Collection entries:
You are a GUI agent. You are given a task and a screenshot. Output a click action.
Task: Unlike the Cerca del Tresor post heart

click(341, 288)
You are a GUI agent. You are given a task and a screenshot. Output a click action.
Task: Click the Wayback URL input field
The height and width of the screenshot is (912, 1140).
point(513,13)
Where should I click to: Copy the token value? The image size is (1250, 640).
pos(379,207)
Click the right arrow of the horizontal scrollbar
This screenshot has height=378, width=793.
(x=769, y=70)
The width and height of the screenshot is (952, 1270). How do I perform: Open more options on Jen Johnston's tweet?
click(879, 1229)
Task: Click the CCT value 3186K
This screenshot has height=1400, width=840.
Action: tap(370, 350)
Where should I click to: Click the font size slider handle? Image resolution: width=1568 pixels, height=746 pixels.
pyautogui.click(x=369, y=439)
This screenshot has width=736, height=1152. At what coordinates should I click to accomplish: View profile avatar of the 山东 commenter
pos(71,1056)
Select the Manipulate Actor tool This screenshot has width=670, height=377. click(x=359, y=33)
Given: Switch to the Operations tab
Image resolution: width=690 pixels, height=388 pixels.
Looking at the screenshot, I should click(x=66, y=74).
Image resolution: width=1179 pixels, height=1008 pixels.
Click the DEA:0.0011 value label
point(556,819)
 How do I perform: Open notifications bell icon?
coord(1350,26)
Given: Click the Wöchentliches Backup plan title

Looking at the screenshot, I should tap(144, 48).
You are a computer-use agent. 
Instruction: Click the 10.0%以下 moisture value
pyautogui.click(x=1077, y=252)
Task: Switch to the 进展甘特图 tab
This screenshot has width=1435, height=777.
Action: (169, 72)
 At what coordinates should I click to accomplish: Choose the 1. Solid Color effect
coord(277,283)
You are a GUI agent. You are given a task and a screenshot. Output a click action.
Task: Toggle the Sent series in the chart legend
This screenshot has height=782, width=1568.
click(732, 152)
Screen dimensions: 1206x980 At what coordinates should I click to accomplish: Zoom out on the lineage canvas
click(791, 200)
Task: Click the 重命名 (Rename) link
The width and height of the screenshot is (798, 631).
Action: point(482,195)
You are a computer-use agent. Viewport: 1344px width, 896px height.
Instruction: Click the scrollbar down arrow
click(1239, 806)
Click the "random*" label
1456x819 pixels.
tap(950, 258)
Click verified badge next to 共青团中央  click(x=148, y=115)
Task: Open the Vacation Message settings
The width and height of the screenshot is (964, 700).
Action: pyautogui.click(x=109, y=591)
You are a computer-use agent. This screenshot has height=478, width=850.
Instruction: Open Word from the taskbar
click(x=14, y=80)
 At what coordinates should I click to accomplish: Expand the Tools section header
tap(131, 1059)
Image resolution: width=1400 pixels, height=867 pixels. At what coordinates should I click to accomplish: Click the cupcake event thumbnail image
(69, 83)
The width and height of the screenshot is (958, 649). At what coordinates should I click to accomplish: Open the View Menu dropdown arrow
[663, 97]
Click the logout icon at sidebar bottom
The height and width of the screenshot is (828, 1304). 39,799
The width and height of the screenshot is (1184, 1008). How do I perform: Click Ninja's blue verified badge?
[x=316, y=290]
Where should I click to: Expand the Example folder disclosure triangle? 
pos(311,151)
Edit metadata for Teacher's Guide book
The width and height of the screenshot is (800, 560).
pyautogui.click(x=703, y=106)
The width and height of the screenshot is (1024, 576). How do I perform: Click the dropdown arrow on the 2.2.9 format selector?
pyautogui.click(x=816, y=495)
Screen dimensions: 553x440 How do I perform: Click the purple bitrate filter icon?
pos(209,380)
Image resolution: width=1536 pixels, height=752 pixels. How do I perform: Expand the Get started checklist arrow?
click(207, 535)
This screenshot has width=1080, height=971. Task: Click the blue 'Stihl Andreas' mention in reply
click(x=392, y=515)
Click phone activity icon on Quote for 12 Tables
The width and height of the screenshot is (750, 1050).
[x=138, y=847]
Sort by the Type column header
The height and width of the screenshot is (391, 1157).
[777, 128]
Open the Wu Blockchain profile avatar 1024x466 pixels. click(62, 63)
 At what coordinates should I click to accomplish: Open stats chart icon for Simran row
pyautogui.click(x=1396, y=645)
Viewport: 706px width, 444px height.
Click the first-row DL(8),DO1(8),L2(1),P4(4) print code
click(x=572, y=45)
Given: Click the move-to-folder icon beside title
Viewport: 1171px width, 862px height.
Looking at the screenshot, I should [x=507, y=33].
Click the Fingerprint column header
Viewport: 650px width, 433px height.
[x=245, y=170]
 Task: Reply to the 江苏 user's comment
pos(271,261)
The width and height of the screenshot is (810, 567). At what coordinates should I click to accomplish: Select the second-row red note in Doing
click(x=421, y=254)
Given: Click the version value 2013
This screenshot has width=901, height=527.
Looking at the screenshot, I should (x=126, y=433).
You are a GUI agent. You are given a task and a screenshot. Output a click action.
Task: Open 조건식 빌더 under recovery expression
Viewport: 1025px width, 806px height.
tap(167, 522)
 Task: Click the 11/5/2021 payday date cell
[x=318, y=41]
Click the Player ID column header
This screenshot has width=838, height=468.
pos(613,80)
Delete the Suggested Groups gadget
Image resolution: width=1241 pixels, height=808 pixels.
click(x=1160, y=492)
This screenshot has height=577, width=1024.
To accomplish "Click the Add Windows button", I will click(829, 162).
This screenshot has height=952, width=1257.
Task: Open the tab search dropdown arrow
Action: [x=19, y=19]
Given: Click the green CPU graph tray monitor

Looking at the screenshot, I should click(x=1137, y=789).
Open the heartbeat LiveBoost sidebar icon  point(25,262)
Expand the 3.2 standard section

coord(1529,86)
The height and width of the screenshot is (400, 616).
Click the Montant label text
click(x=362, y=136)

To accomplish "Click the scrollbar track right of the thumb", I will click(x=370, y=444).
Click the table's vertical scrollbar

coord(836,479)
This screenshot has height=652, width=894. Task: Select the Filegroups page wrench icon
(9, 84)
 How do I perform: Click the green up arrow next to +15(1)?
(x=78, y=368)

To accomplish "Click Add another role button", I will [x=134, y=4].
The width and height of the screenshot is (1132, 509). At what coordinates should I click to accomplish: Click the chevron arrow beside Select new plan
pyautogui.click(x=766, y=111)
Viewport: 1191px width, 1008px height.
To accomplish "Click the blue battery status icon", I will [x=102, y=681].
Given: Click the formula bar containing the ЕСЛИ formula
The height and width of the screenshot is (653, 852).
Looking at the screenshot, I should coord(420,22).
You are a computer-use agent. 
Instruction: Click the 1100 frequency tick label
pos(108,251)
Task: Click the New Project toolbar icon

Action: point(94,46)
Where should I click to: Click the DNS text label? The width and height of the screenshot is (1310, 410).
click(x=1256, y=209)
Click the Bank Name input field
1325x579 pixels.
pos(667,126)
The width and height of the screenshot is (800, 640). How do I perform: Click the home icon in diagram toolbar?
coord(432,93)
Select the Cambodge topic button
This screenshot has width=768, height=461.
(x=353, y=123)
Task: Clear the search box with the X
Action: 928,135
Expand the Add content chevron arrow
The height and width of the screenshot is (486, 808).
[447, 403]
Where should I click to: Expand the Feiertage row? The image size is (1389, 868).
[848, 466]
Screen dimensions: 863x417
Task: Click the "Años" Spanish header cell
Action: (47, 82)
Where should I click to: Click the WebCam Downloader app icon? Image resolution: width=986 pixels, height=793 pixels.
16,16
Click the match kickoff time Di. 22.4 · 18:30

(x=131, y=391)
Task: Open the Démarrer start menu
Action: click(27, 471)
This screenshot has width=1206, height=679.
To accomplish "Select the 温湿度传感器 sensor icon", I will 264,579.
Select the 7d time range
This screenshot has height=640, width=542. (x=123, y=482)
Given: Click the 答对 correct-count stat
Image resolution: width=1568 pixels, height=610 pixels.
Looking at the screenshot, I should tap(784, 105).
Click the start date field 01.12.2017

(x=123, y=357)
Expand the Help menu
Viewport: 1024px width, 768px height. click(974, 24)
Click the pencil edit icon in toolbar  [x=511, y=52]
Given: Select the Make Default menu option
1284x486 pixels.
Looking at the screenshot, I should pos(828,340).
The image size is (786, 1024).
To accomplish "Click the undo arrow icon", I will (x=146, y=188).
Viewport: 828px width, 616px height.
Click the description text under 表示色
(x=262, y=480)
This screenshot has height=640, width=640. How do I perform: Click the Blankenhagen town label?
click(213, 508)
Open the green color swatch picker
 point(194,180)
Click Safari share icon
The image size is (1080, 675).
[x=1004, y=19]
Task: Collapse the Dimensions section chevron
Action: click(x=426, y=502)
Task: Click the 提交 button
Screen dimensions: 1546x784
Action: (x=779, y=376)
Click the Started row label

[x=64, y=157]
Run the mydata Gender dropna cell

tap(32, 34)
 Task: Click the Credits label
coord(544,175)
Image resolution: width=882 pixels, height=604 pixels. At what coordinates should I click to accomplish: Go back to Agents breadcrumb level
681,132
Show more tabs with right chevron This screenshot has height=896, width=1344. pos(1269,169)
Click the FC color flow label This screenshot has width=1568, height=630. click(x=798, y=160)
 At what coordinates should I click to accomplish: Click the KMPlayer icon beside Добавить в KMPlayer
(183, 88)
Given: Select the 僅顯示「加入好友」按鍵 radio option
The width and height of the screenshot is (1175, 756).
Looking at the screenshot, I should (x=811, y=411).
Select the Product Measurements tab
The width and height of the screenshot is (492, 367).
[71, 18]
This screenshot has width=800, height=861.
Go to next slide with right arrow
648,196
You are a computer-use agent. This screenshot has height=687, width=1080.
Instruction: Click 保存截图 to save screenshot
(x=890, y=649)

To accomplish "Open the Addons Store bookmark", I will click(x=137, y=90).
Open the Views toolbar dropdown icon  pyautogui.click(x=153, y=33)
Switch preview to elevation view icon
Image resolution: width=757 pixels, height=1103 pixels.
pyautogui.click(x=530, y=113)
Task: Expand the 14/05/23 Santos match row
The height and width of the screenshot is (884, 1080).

▶ **EXERCISE DIRECTIONS**
For this exercise, copy the lines from the one that contains "Image resolution: width=757" through the last line of the records, exactly and only those.

▶ **ANSWER TO THIS EXERCISE**
Image resolution: width=757 pixels, height=1103 pixels.
pyautogui.click(x=530, y=113)
Task: Expand the 14/05/23 Santos match row
The height and width of the screenshot is (884, 1080).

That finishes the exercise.